My very first trial of a Genetic Algorithm (GA). Ran some code that also generated some data and compared it to a ridge regression.:
BTW you may need this code (probably in the terminal for Anaconda at least) as GA is not a standard module for Sklearn: pip install sklearn-genetic-opt
import numpy as np
from sklearn.linear_model import ElasticNet
from sklearn.datasets import make_regression
from sklearn.model_selection import train_test_split
from sklearn.metrics import mean_squared_error
from sklearn_genetic import GAFeatureSelectionCV
from sklearn.preprocessing import StandardScaler
# Generate sample data
X, y = make_regression(n_samples=1000, n_features=20, noise=0.1, random_state=42)

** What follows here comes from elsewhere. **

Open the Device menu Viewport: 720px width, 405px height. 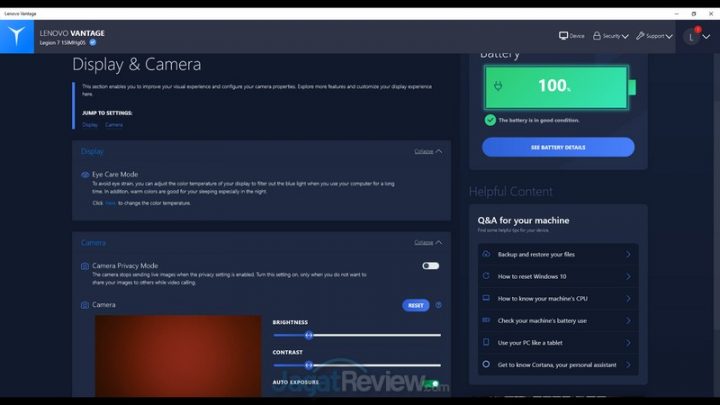point(572,36)
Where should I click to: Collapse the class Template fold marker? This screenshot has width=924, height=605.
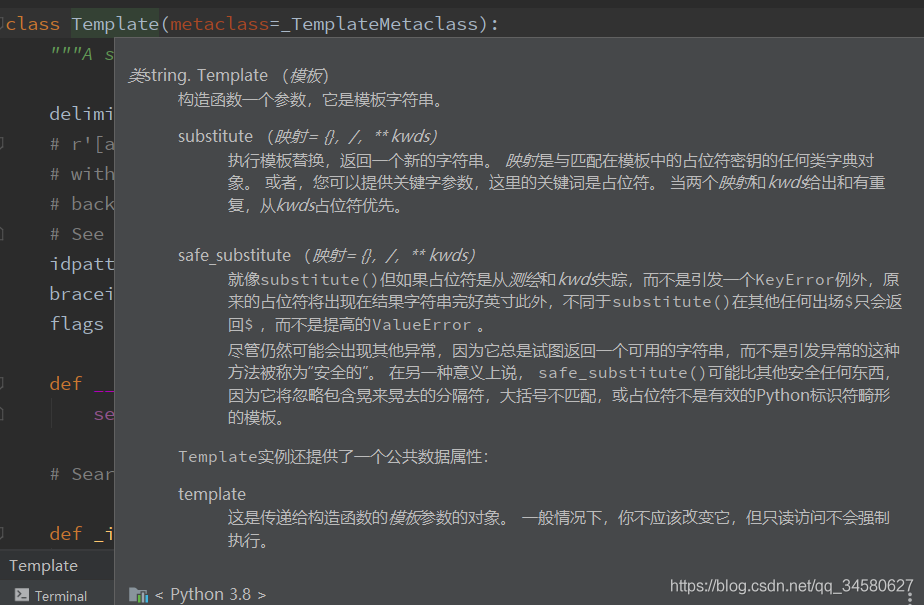pyautogui.click(x=3, y=24)
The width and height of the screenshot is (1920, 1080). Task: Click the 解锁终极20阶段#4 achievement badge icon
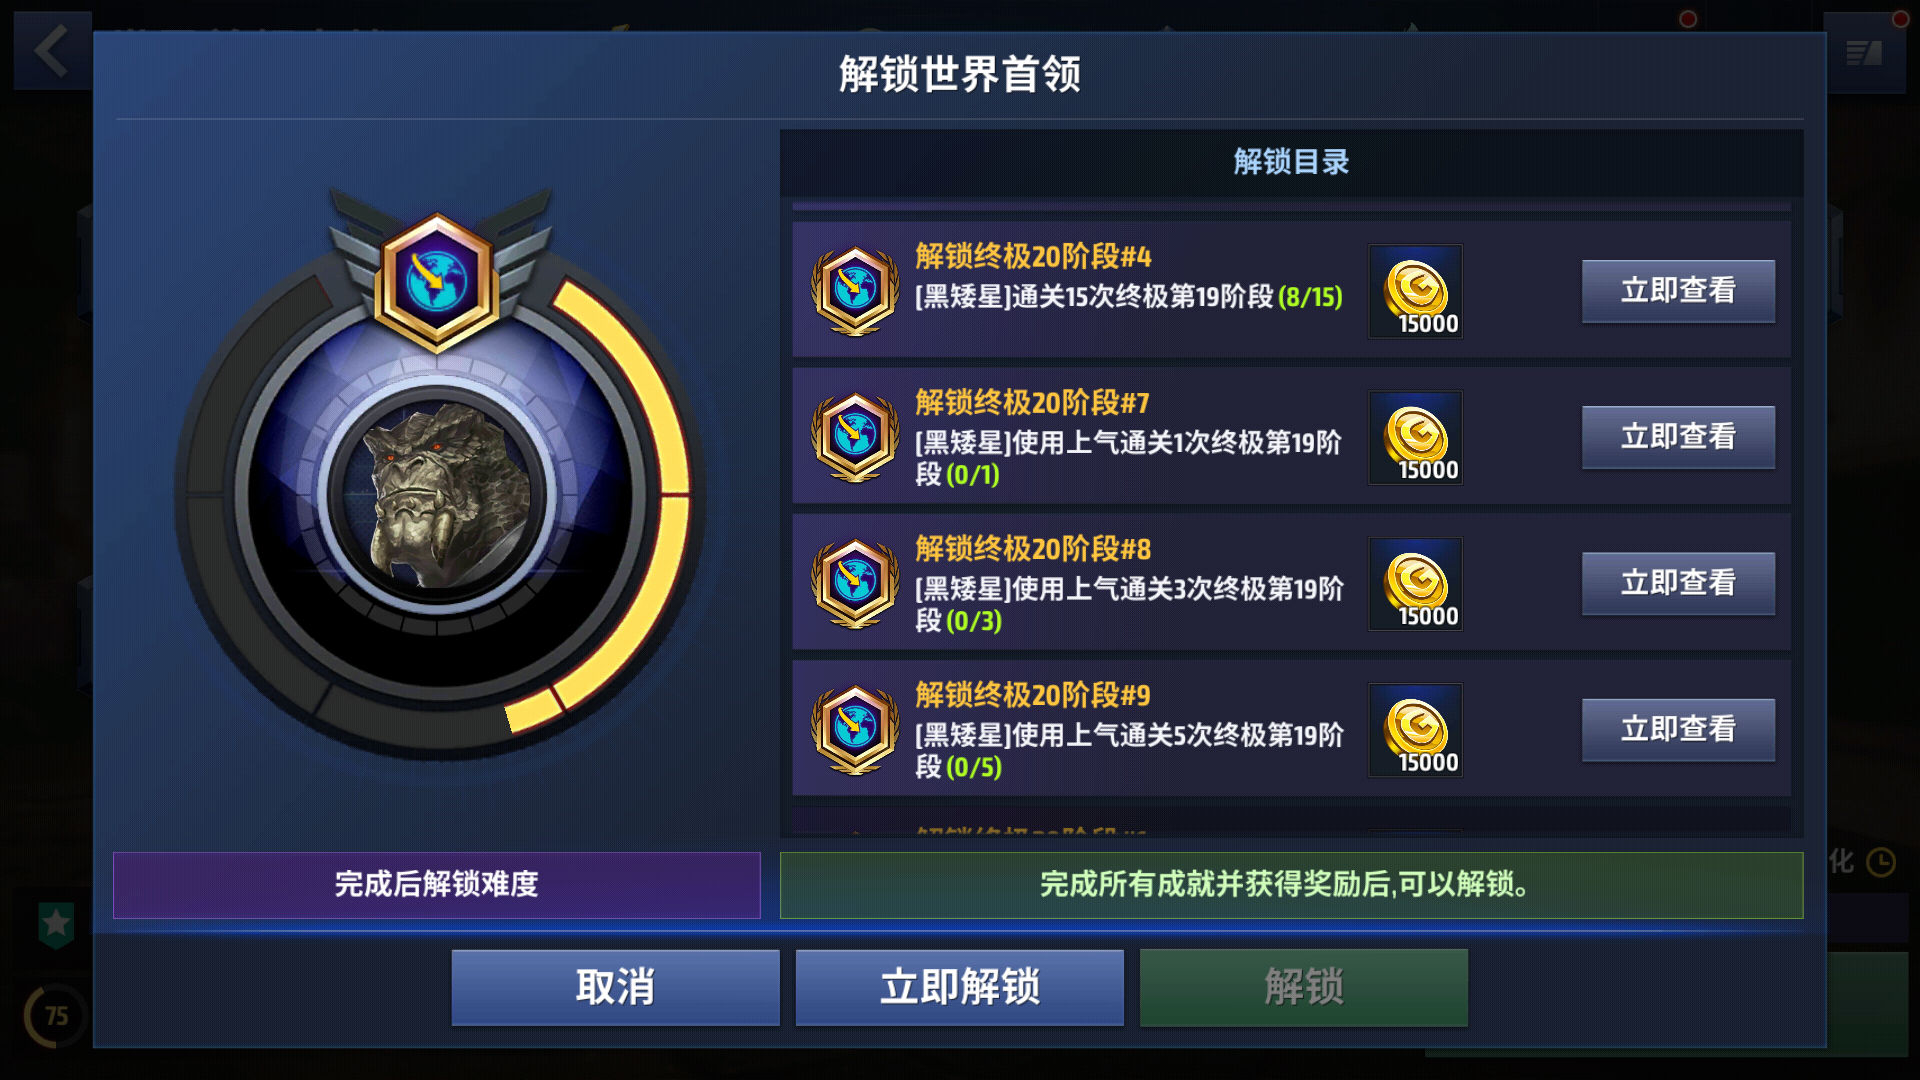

X_train, X_test, y_train, y_test = train_test_split(X, y, test_size=0.2, random_state=42)
# Standardize features
scaler = StandardScaler()
X_train_scaled = scaler.fit_transform(X_train)
X_test_scaled = scaler.transform(X_test)
# ElasticNet approach
elasticnet = ElasticNet(alpha=1.0, l1_ratio=0.5, max_iter=1000, random_state=42)
elasticnet.fit(X_train_scaled, y_train)
y_pred_elasticnet = elasticnet.predict(X_test_scaled)
mse_elasticnet = mean_squared_error(y_test, y_pred_elasticnet)
# Genetic Algorithm approach
evolved_estimator = GAFeatureSelectionCV(
estimator=ElasticNet(random_state=42),
cv=5,
scoring="neg_mean_squared_error",
population_size=50,
generations=20,
n_jobs=-1,
verbose=True
)
# Set random state for reproducibility
np.random.seed(42)
evolved_estimator.fit(X_train_scaled, y_train)
y_pred_genetic = evolved_estimator.predict(X_test_scaled)
mse_genetic = mean_squared_error(y_test, y_pred_genetic)
print(f"ElasticNet MSE: {mse_elasticnet}")
print(f"Genetic Algorithm MSE: {mse_genetic}")
print(f"Selected features: {evolved_estimator.support_}")
Interesting. I can see that the scoring is MSE ... computed over the whole sample....
Did you consider to create a custom scorer that select features which maximise sortino/sharpe based on selecting X stocks with highest predicted return for each period... ?
I agree the result would be interesting (important). I already have the code to find "sharpe based on selecting X stocks" as well as the returns (for ML models). I can adapt the code (scorer) for this method.
Question to Claude 3: So, one of 2 things will happen with multiple runs. The results will be stable with the genetic algorithm selecting the same features each time. Or there will be some variance with different features being selected each time.
If it is that latter, model averaging could be used and it may actually be a good thing that reduces variance?
Answer: "This strategy aligns with ensemble methods in machine learning, which often outperform individual models. ...This approach could indeed lead to a more robust and generalizable model, especially in a domain as complex as stock market prediction…."
It is what it is, but I am not sure which to hope for: completely deterministic solutions or some variance in the feature selection that might be utilized for model averaging.
I continue to explore this with a Jupyter notebook running a genetic algorithm as i write this. So far there is some variance but not a lot (with one particular set of features). And I am still not sure which to wish for or what might be useful going forward. For all I know, I might end up adding features to create more variance in the genetic algorithm runs to better utilize the ensemble-method approach.